Trump is not far off—Chevrolet and Cadillac maker General Motors sold a puny 1,600 vehicles in Japan last year.
But it’s a different story for prestige foreign brands, whose success didn’t come without a fight.
They had to “overcome stereotypes like Western cars break down easily or they’re expensive to repair”, said Miki Kurosu, communications director for BMW Japan, which sold about 46,000 vehicles last year, along with 21,000 Minis.
Japan’s luxury car market has remained frothy despite a years-long downturn in the economy, while a stock market rally in recent years has also helped buoy sales.
Nissan considered selling its high-end Infiniti brand at home, as Honda did with Acura. But those plans were scrapped owing to foreign automakers’ dominance in the market.

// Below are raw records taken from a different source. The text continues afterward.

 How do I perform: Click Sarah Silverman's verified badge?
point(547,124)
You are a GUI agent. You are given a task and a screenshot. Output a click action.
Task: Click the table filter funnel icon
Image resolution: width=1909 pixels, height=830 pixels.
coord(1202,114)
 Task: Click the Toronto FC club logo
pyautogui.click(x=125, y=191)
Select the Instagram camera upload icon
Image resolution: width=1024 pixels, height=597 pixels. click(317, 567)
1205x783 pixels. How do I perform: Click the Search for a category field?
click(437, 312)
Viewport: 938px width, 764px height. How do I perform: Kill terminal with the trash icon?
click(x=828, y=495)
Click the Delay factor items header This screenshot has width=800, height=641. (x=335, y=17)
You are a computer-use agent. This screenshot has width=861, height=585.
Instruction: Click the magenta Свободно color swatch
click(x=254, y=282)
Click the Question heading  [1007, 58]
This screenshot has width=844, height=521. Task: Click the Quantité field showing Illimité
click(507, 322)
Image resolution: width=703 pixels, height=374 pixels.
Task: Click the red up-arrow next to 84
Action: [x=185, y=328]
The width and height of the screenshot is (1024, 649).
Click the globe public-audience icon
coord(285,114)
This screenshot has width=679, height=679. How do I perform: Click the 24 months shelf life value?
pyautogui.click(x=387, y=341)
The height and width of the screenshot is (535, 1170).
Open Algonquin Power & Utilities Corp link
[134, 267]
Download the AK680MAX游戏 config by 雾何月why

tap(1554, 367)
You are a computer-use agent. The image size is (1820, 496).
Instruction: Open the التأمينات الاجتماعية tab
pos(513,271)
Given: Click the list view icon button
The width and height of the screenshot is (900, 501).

Meanwhile, rival Toyota has struggled to score big with its Lexus in Japan, although sales have been on an upswing lately.
“Lexus is a bit behind. They had great ambitions when they launched the brand (at home) in 2005, but have not achieved their goals,” said Yoshiaki Kawano, an auto analyst at IHS Automotive.
German brands have slick marketing campaigns and a top-notch image in Japan, and rich drivers rarely switch brands so domestic automakers were late to the party.
“There is quite a bit of prestige attached to certainly the three main German brands,” said Furudera.
Foreign brands tend to focus on the driving experience, rather than just passenger comfort, added the car enthusiast.
In Japanese cars, “(passengers) are probably enjoying it more than the drivers—watching DVDs, getting a massage from their chairs—but the driver is not enjoying it that much”, Furudera said.
“In a German car, the driver gains the most—that’s kind of the big difference.”
While he may consider buying a Lexus down the road, it’s not likely to happen any time soon.
“I wouldn’t say never, but for now I think BMW still has the edge in terms of driving experience.”